In other words, 1607 may have marked the collapse of the Gaelic Order, but 1845 saw the tearing of the Gaelic Fabric.
Reading Dorian’s description of the fallout from Black ’47 and the other Famine years reinforces the suspicion that at this time something broke not only in Irish culture, but also in the Irish spirit — something that has never been fully repaired:
Friendship was forgotten, men lived as if they dreaded each other, every one trying to do the best for himself alone, and a man would rather deny the goods he possessed than make it known that he had such or that he was improving in the world.
Now I may be committing the prelapsarian fallacy myself, but the figure I see lurking in that description is a type that has bedeviled independent Ireland: sometimes he (and it usually is a he) is called a “cute hor” and sometimes the “gombeen man,” but he is defined by his dedication to sly self-advantage. Undoubtedly there were cute hors and gombeen men aplenty before the Famine, but over the next 150 years they came into their own, gravitating toward Dublin, and leaving places like Fánaid behind. They were probably at the height of their influence during the Celtic Tiger, which they rode faster and faster until the legs went out from under it, like an exhausted racehorse.
These last five years in Ireland the gombeen man has been keeping a lower profile, but I’m sure he’ll be back. (Dorian could spot him a Donegal mile away, I’m sure, whatever guise he takes.) That his name derives from the Irish is of little consolation.
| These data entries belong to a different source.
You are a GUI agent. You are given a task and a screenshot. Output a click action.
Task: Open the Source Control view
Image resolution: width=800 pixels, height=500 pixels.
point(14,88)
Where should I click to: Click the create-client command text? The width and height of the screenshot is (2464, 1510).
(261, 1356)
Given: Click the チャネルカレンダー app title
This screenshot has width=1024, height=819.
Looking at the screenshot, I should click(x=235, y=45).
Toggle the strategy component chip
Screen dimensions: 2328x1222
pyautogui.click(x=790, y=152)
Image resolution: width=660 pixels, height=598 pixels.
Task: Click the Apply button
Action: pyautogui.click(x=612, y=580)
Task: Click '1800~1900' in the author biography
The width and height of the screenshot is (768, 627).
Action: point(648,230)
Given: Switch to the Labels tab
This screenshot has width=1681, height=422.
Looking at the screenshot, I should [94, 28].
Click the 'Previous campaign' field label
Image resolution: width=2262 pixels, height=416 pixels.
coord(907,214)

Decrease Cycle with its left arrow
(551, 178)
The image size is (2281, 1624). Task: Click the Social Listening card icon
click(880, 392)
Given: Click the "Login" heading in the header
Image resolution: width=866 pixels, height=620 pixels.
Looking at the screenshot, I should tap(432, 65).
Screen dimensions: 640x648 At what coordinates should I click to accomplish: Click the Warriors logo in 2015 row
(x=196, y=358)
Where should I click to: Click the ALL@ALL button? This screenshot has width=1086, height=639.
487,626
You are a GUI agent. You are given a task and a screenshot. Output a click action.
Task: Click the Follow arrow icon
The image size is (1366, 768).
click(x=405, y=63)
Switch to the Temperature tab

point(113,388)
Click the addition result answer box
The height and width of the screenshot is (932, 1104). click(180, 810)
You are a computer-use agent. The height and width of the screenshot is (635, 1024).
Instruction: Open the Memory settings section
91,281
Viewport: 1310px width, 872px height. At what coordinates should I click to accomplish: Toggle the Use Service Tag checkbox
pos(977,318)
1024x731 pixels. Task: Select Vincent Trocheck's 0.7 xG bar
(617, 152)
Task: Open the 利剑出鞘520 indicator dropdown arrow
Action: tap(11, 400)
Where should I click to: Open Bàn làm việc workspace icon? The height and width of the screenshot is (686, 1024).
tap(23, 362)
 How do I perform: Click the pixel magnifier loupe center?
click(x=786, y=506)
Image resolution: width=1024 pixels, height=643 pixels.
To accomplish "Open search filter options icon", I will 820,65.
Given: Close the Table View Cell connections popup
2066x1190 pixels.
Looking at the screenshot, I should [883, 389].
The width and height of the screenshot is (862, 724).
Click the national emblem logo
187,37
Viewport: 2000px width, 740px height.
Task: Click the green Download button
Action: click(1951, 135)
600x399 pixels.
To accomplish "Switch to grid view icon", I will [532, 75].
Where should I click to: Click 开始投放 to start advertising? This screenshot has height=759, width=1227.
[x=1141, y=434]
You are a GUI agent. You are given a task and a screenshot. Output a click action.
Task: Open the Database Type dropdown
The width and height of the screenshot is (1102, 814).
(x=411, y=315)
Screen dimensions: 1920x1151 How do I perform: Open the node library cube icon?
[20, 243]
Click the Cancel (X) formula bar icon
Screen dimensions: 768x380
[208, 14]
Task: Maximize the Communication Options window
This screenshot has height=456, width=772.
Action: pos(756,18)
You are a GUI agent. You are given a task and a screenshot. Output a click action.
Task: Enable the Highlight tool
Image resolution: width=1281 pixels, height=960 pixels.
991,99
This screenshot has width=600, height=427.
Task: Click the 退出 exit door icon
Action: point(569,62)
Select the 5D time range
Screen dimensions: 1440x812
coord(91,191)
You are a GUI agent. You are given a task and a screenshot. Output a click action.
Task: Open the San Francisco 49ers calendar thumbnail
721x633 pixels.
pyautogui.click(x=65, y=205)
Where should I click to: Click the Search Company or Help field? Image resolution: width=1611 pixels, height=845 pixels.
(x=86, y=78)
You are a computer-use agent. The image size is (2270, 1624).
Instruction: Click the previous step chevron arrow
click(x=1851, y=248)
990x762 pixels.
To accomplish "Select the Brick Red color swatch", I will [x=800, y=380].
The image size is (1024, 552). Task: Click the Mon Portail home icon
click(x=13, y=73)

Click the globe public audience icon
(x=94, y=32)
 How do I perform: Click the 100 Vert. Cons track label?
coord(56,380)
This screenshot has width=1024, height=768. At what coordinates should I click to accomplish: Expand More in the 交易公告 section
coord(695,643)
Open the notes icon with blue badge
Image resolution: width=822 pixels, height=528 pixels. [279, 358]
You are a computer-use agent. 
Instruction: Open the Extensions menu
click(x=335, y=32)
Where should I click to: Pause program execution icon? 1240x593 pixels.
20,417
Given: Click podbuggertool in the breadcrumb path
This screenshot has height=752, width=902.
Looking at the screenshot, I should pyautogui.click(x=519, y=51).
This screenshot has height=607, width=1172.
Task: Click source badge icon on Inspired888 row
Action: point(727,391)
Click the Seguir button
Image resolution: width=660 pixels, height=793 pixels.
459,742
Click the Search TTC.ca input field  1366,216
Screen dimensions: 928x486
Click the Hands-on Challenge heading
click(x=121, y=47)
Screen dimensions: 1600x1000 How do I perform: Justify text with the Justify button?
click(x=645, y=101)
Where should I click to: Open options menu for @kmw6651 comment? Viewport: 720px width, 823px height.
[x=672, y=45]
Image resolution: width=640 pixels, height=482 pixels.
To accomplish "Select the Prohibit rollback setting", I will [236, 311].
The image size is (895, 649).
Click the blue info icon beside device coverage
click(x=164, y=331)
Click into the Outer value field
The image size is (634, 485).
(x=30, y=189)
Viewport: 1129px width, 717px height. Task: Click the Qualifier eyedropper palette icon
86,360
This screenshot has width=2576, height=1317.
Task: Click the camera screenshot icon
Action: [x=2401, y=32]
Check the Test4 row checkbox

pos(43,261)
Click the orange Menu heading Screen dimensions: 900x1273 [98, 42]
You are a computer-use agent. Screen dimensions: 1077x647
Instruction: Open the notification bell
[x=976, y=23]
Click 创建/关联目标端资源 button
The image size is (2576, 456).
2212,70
Of course, the people whom Dorian is really interested in are not the movers and shakers and manipulators of his age or any other. He probably thought of himself as a failed writer (along with other failures), as his memoir, which the editors say was “clearly intended for publication,” didn’t become a book for the best part of a century after his death in 1914. But, aside from a few (understandable) intemperate moments, Dorian’s “true historical narrative” is a considerable achievement. His testament anticipates a statement Albert Camus would make decades later:
[The writer] cannot put himself in the service of those who make History; instead he serves those who endure it.
Whatever his failings may or may not have been, Hugh Dorian was a servant of his people, the people of the Outer Edge. And his work endures.
 This is an allusion to an old advertising slogan for Ireland North West tourism: “Up here it’s different.”
 For this and other facts and figures that follow, I am indebted to two fine essays about the Irish language: “Sell the cows, rent out the farm” by Colin Murphy, The Dublin Review 32, Autumn 2008; and “Why I Choose to Write in Irish: The Corpse That Sits Up and Talks Back” by Nuala Ní Dhomhnaill, The New York Times Book Review, January 8, 1995.